Después del éxito que
supuso una divertidísima película como fue Ella,
él y sus millones en la que Juan de Orduña se puso el traje de Lubitsch
saliendo más que airoso del trance, en esta ocasión el mismo director se viste
de Preston Sturges y parece que Las tres
noches de Eva es el modelo a seguir. La película es ágil, muy divertida en
algunos pasajes, algo inferior a la primera, pero elegante de arriba abajo.

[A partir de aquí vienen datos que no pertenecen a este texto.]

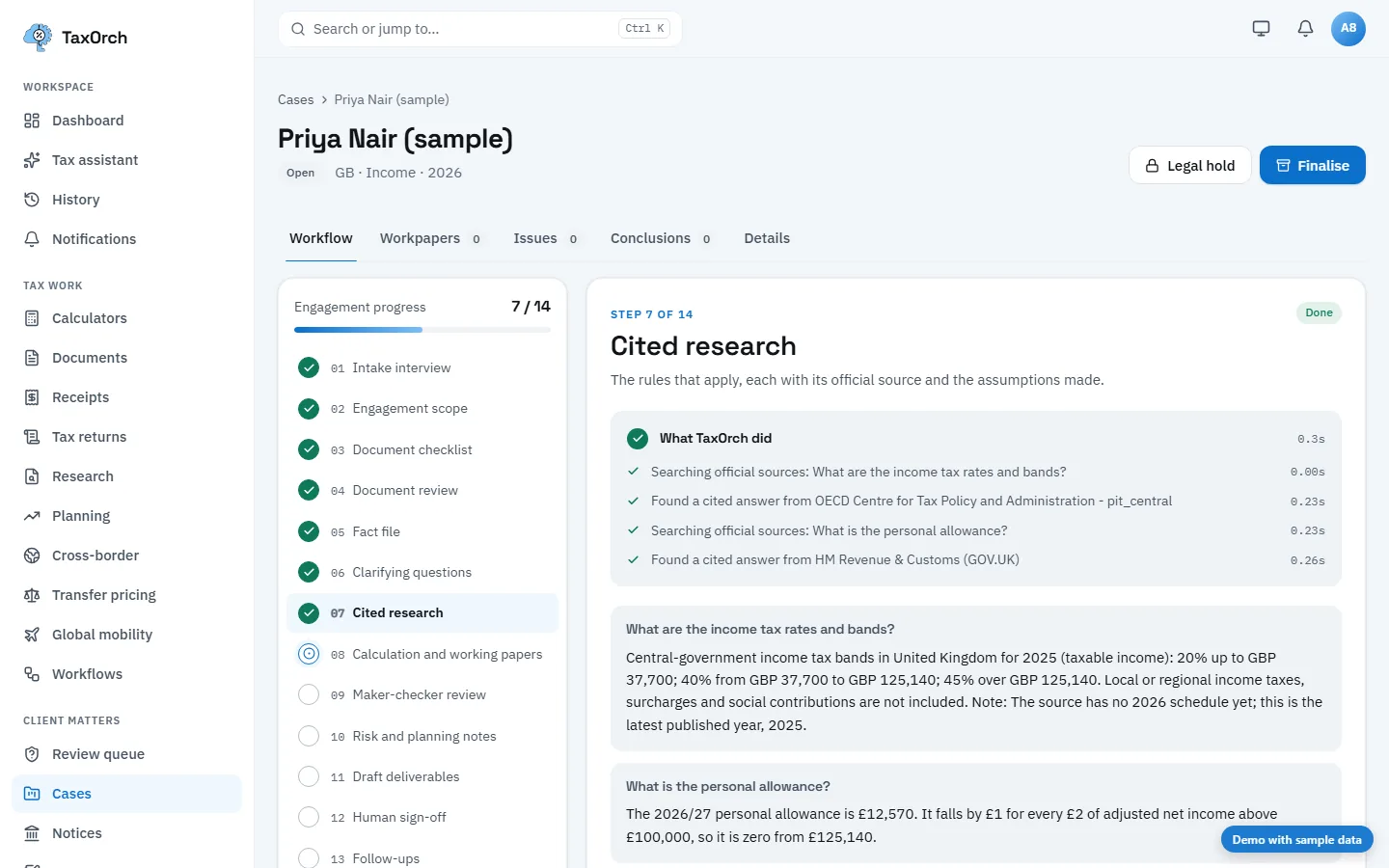Select Calculation and working papers step
The height and width of the screenshot is (868, 1389).
point(422,654)
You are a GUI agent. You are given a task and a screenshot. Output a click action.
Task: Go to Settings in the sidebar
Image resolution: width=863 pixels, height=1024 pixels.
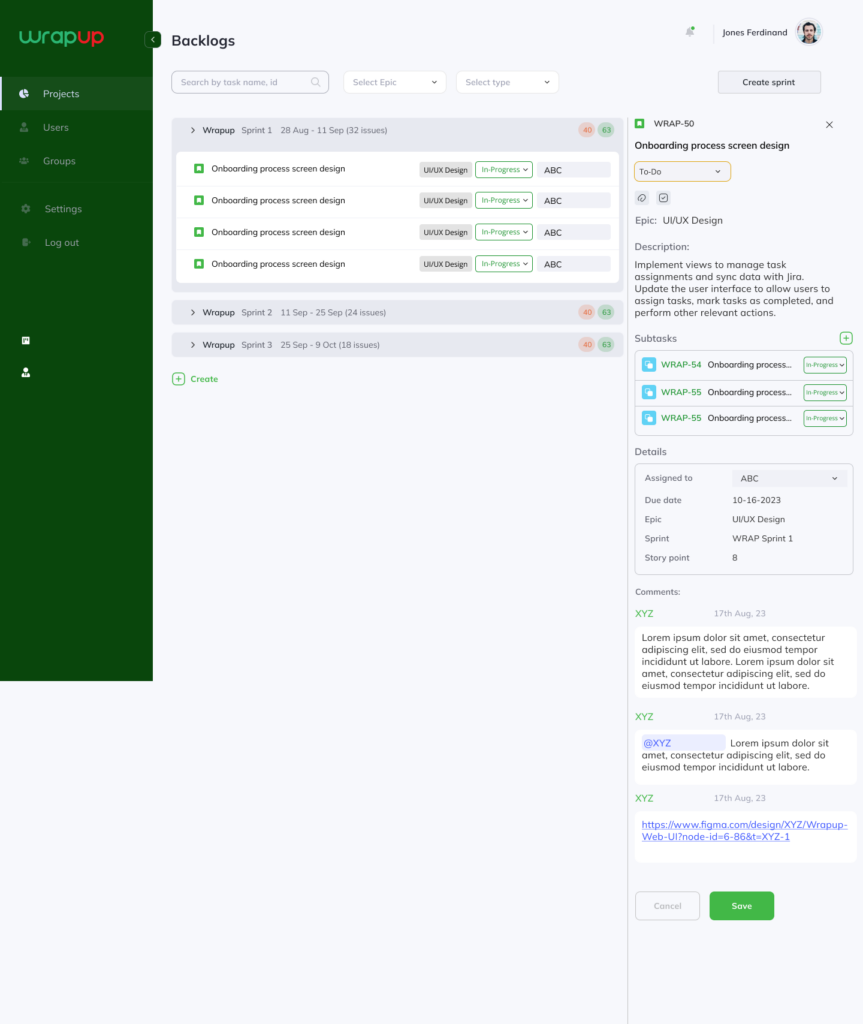(x=63, y=209)
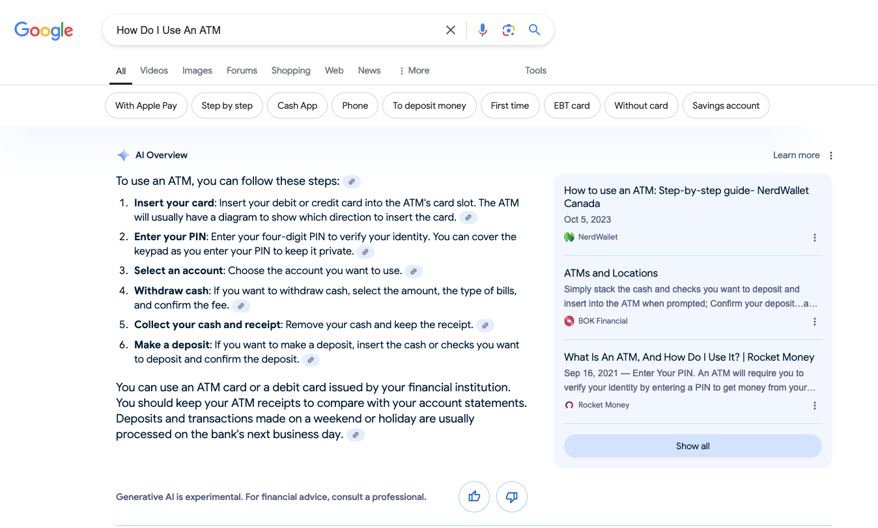Image resolution: width=878 pixels, height=528 pixels.
Task: Switch to the Videos tab
Action: tap(154, 71)
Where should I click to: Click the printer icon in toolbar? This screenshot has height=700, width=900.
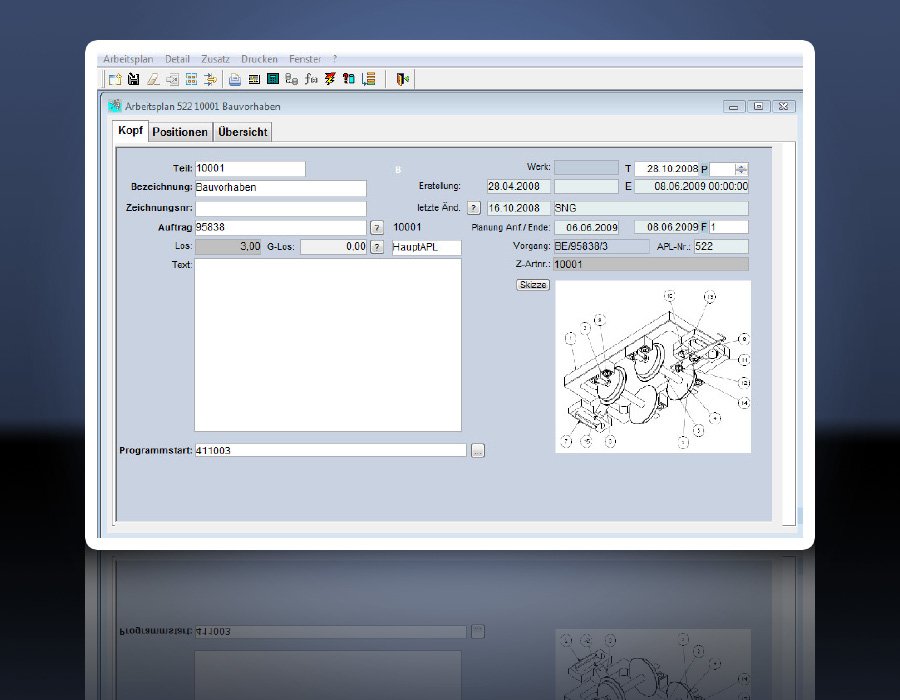[x=235, y=79]
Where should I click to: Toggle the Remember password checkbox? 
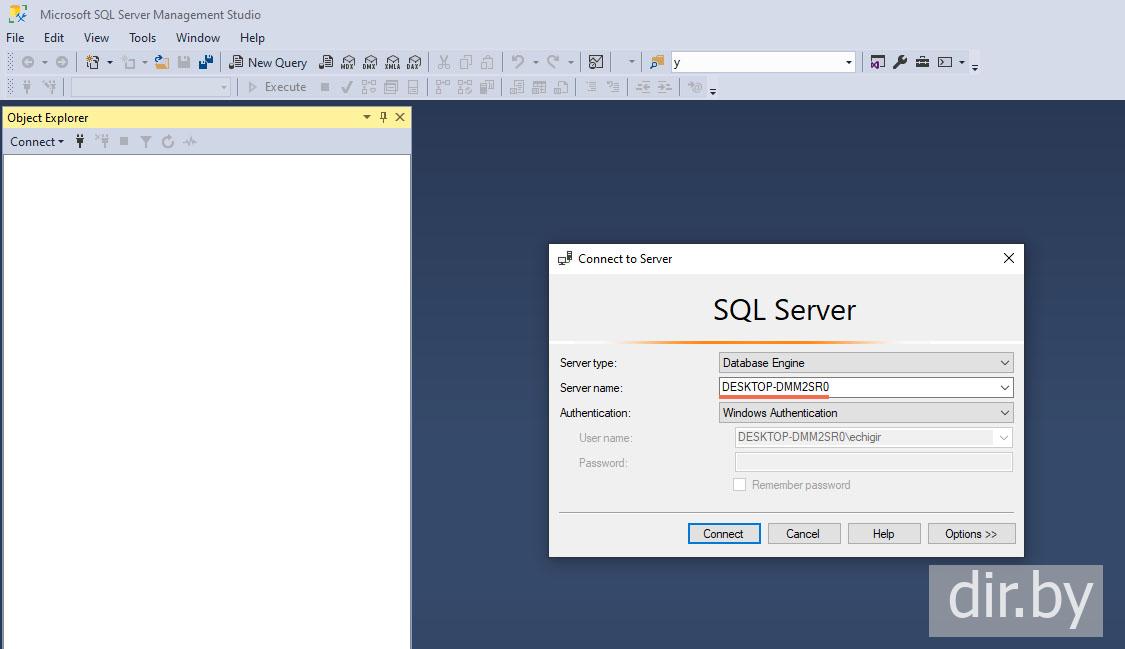click(x=740, y=485)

Una
de esas joyas raras que, de vez en cuando, regalaba el cine español de la
época, con smokings, fiestas suntuosas, nada de folclore y alguna que otra
canción con aire cubano que se amolda perfectamente a la trama al estar
ambientada en un trasatlántico con su correspondiente sala de fiestas. Eso sí,
por encima de Alfredo Mayo y Amparo Rivelles, estrellas en la cabecera del
reparto, hay que reconocer el trabajo de los excepcionales secundarios como
Paco Martínez Soria, Antonio Riquelme (el radiotelegrafista Aurelio Rodríguez y
Rodríguez Pérez Indarte y Gómez de la Escosura y Álvarez de Vaquero, a su
servicio), el gran Alberto Romea, Fernando Freyre de Andrade, que luce fealdad
en la piel del mayordomo Dimas, y Miguel Pozanco como ese avispado notario que
es el primero en darse cuenta del jueguecito que se trae entre manos el
susodicho novio-marido.
Así que, con esos decorados de tonos blancos, esos diálogos llenos de ingenio y una excesiva vuelta de tuerca al final, es hora de que todos, aunque sólo sea un poco, seamos realmente deliciosamente tontos. El radiotelegrafista Aurelio Rodríguez y Rodríguez Pérez Indarte y Gómez de la Escosura y Álvarez de Vaquero a sus pies.